Sobre o futebol português, Mourinho disse que o FC Porto “tem hipóteses” na eliminatória dos quartos de final da Liga dos Campeões frente ao Liverpool e que o Sporting vai estar mais motivado para o jogo desta quarta-feira, contra o Benfica para a segunda mão das meias-finais da Taça de Portugal, do que os encarnados. “Acho que é o jogo da época para o Sporting e não é o jogo da época para o Benfica. O Benfica tem coisas maiores que pode ganhar, Campeonato e Liga Europa. O Sporting se não vencer a Taça não ganha nada. Conseguirá o Benfica igualar o Sporting em motivação e superar-se? Veremos”, disse o técnico, que garantiu ainda que vê os jogos dos clubes portugueses mas não as “touradas”.

O treinador português explicou que tem “carinho” por Bruno Lage porque o técnico do Benfica também é de Setúbal

“E não falo em tauromaquia, falo de coisas que se passam no nosso futebol. Mas os jogos claro que sim, claro que vejo. Faço-o quando trabalho, quando não estou a trabalhar e tenho mais tempo”, explicou Mourinho, que revelou ainda não ter qualquer opinião sobre Rui Pinto ou o Football Leaks. “Por alguma razão vivo em Londres…sobre esse assunto não acho absolutamente nada. Foco-me no jogo e só no jogo e tento alhear-me de situações que, honestamente, não são para mim”, sentenciou o treinador português, acrescentando também que Bruno Lage “não merece” as comparações com Mourinho. “Conheço muito bem o pai mas conheço mal o Bruno [Lage]. Mas como gosto do pai, gosto do filho, e gostava de que as coisas lhe corressem bem na carreira. Por ser de Setúbal tenho carinho por ele. Mas não merece essa comparação, peso e pressão, porque eu já ganhei muito na carreira e ele está numa fase inicial”, atirou.

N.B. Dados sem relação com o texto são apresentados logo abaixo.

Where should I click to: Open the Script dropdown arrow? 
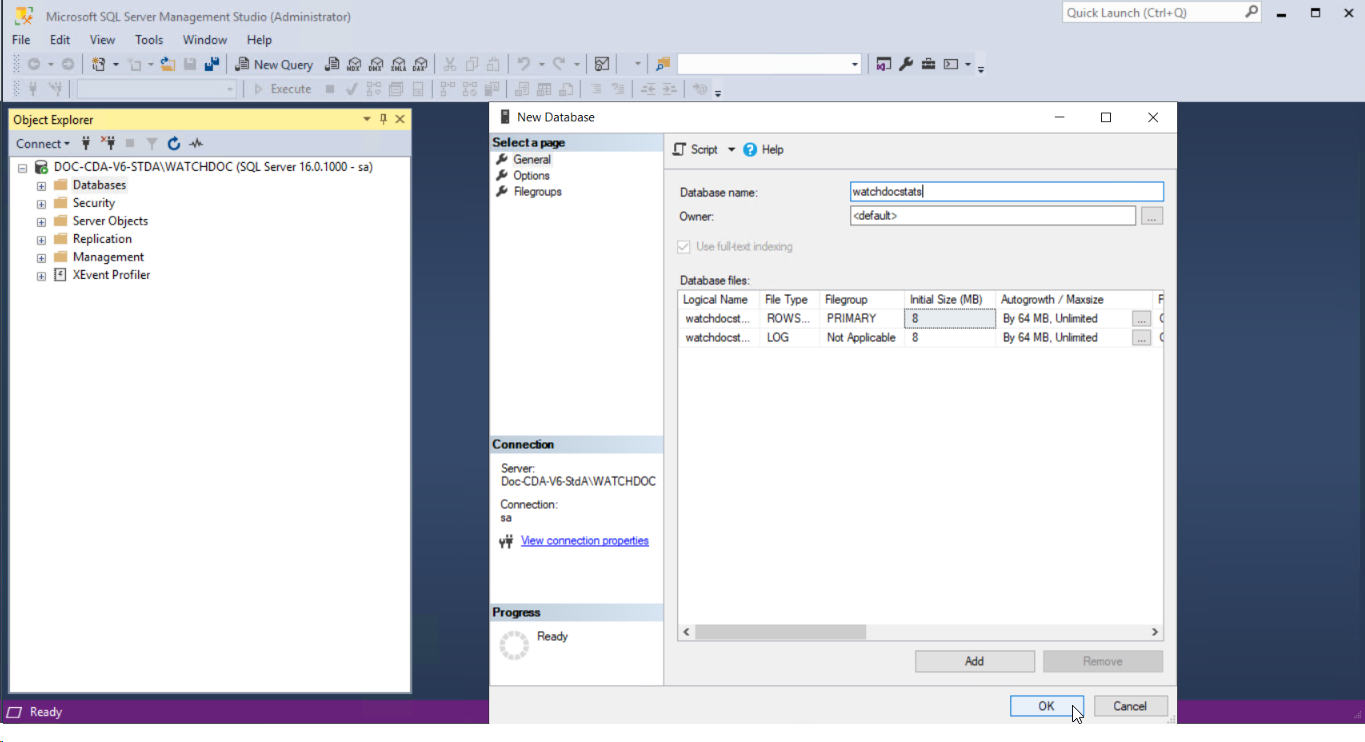731,150
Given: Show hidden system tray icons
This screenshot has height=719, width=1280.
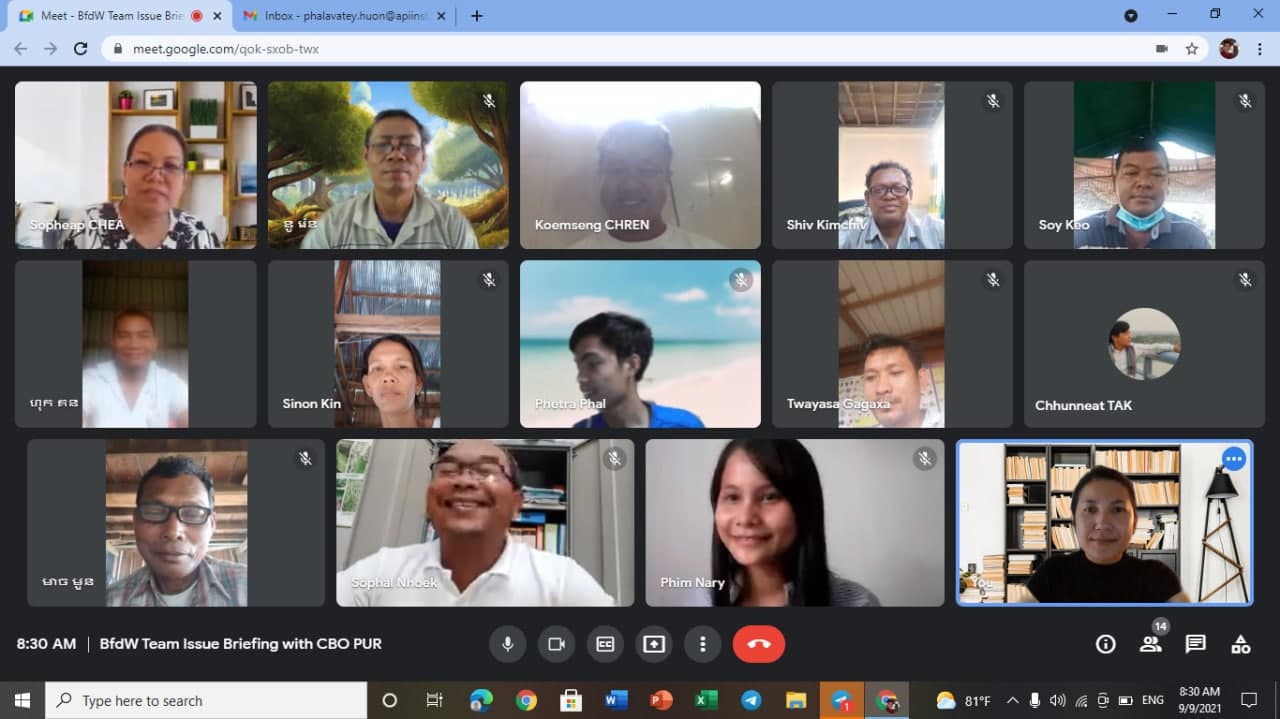Looking at the screenshot, I should [1012, 700].
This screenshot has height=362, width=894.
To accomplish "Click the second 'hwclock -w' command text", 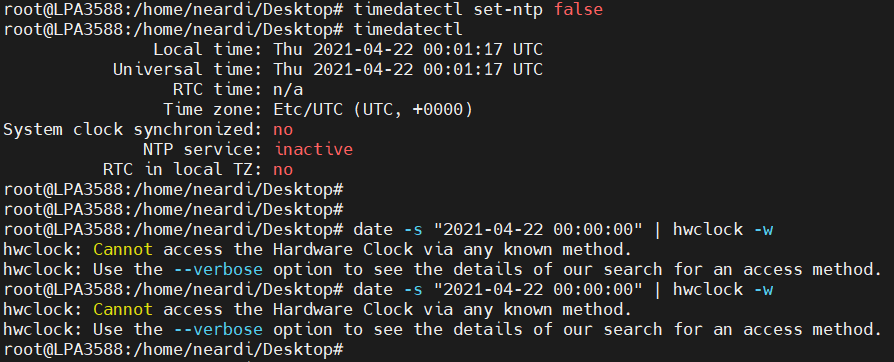I will [x=723, y=290].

José Mourinho é um dos nomes maiores do futebol do século XXI e treinou alguns dos melhores conjuntos dos primeiros 19 anos do novo milénio. Nos últimos meses no Manchester United e após a saída, as vozes mais críticas disseram que estava “ultrapassado”, que se tinha deixado vencer pelo tempo e que era um treinador fora de moda e longe dos costumes atuais do futebol europeu. Mourinho terá de voltar a treinar para provar que são considerações pouco verdadeiras. Mas até lá, mostra que está atento ao que se passa à sua volta.